Capa dura do álbum Nazaré, estampada a preto sobre tecido

«A ti, Nazaré, e à tua Virgem; aos teus dias de sol e às tuas noites de Inverno; aos pescadores feitos de pedra viva; ao ondular das saias das tuas mulheres, que lembra os movimentos das marés; aos teus barcos, que são ondas transformadas em preces — ofereço este livro. Perdoa o pouco que te dou, e acredita no muito que te quero.» — Dedicatória de Tom, álbum Nazaré, 1958

 

A elite intelectual e artística aparentada ao Estado Novo tinha particular fascínio pela vila piscatória da Nazaré. António Lopes Ribeiro, Leitão de Barros, Martins Barata, Lino António ou Chianca de Garcia, calcorreando-a no verão e no inverno, plasmando-a nos papéis de jornal ou dos teatros, nas telas do cinema ou dos quadros pintados. A crueldade do mar e uma comunidade coesa nos seus trajes e labutas, simbolizava a pureza tão ao gosto de uma propaganda oficial apegada à pureza dos costumes e ao heroísmo do seu povo. Tom está em rota de colisão com esta visão idílica. Sem o lirismo de Ribeiro de Pavia, o ilustrador referencial do Neorrealismo português, apresenta-nos em Nazaré, álbum editado pela Ática em 1958 (com prefácio do cineasta António Lopes Ribeiro), a mesma crueza do álbum anterior, Por Terras de Portugal, de 1948, ambos tributários da estética neorrealista. Ainda em 1957, a um ano da publicação em livro, Tom aplicou uma das composições feitas para Nazaré numa tapeçaria executada na Manufactura das Tapeçarias de Portalegre. Exibida na Feira de Artesanato de Munique de 1958, Nazaré foi distinguida com a Medalha de Ouro do Estado da Bavária.

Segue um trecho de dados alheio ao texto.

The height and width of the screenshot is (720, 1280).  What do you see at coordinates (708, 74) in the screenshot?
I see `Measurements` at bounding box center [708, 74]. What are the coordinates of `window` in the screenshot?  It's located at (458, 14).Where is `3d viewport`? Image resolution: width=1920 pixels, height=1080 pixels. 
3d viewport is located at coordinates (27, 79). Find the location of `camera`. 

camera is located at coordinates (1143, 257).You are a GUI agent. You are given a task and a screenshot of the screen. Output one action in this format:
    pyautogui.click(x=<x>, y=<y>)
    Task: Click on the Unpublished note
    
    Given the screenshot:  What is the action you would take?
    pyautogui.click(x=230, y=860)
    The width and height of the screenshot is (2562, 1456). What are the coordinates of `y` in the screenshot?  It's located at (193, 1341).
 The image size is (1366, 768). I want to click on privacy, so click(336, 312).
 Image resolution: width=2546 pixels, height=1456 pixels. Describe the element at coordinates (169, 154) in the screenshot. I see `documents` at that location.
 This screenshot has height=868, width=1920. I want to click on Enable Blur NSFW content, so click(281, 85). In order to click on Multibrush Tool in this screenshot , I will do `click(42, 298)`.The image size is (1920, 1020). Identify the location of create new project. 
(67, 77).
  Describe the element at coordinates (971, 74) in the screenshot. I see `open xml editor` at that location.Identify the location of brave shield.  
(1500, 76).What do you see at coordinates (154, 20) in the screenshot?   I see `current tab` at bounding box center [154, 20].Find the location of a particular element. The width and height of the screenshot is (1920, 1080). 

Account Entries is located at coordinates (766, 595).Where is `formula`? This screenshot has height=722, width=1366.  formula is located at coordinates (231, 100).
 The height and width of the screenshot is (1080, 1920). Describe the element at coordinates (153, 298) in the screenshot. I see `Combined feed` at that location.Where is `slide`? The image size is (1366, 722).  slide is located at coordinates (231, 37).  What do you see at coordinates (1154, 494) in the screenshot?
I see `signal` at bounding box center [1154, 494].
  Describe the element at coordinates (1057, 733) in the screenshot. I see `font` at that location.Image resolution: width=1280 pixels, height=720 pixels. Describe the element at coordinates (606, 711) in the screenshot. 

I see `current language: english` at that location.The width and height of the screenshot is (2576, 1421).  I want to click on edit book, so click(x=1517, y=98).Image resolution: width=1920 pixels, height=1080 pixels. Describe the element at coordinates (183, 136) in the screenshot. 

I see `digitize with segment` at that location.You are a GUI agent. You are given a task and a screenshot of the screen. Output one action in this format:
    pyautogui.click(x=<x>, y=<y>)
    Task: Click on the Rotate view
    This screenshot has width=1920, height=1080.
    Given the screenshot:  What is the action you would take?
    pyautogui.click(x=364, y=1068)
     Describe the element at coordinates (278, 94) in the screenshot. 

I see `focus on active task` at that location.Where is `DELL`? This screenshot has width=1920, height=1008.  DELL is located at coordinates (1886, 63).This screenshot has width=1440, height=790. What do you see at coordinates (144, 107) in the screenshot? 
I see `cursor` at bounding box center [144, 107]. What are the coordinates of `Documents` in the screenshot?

Nazaré, Manufactura das Tapeçarias de Portalegre, tapeçaria em fio de lã, decoração a negro, 107 x 168 cm, 1957

O humanismo sofrido de Nazaré está bem documentado nas sombrias ilustrações do luto das mulheres pelos desaires da faina. Na sobriedade cromática e no traço áspero, Tom exibe o seu virtuosismo gráfico, em inúmeros registos, longe dos ditames da Política do Espírito de António Ferro, referencial para a segunda geração modernista de artistas gráficos portugueses. Nazaré está longe das varinas gaiatas dos anos 30, de um alegre modernismo em guaches de cores vibrantes, regularmente exibidas nas primeiras exposições de Tom nos anos 20 e 30. E de que o dramaturgo António Pedro (sócio de Tom na Galeria UP) registou saudades: — «[A varina da minha rua] Era uma estilização tão bela, tão sugestiva e simultaneamente tão próxima da realidade de algumas ruas de Lisboa, que todos nós, vendo e admirando a sua varina, ficávamos com pena, imensa pena, de não morarmos na rua de Tom…»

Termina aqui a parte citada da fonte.